Minor in Data Science/Analytics. The minor in data science/analytics requires the completion of 20 semester hours of the following courses with grades of C- or better: MATH-180 Statistical Methods, MATH-201 Linear Algebra, CSCI-181 Principles of Computer Science, CSCI-301 Data Mining, and CSCI-401 Machine Learning.
Double-counting restriction for interdisciplinary minors: only 4 semester hours of this minor may be double-counted toward the student's major.
CSCI-301 Data Mining
This course provides an introduction to the concepts in the automatic extraction of implicit, previously unknown and potentially useful information from large data that are generated in commerce, science and other areas.
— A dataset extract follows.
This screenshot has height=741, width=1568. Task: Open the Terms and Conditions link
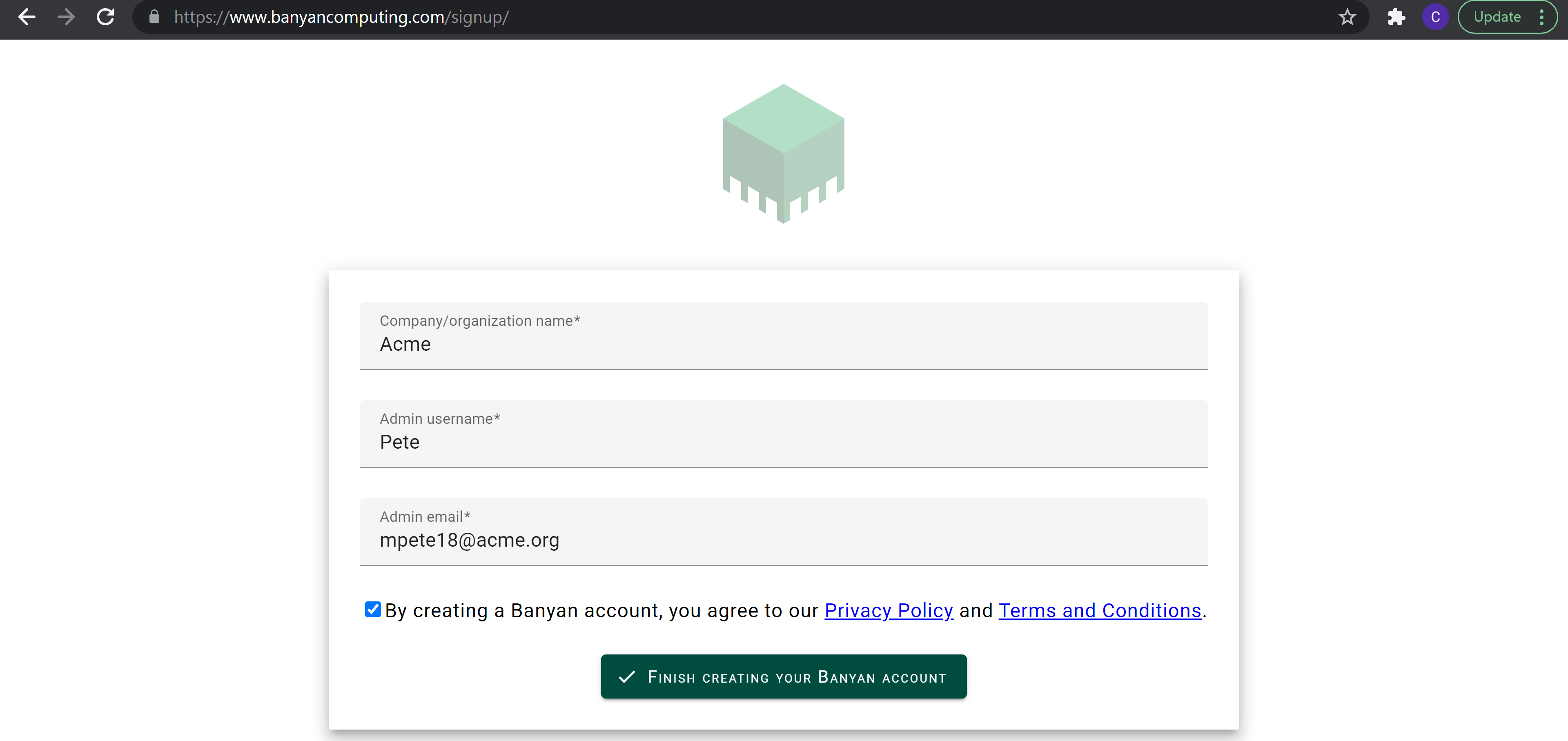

Topics include preprocessing of the data, application of the fundamental algorithms on the prepared data and interpretation of the patterns discovered by the algorithms. The fundamental algorithms for supervised learning, including classification and numerical prediction, and unsupervised earning, which includes association rules and clustering, are introduced. Prerequisites: MATH-180 Statistical Methods and CSCI-181 Principles of Computer Science. 4 SH.
CSCI-401 Machine Learning
This course provides an introduction to the systematic study of algorithms and systems that improve their knowledge or performance with experience. A statistical approach that emphasizes concepts and the implementation of the methods is presented to make sense of large and complex data. Topics include linear regression, classification, resampling methods, shrinkage approaches, tree-based methods, support vector machines and clustering. Prerequisites: MATH-180 Statistical Methods, MATH-201 Linear Algebra and CSCI-181 Principles of Computer Science. 4 SH.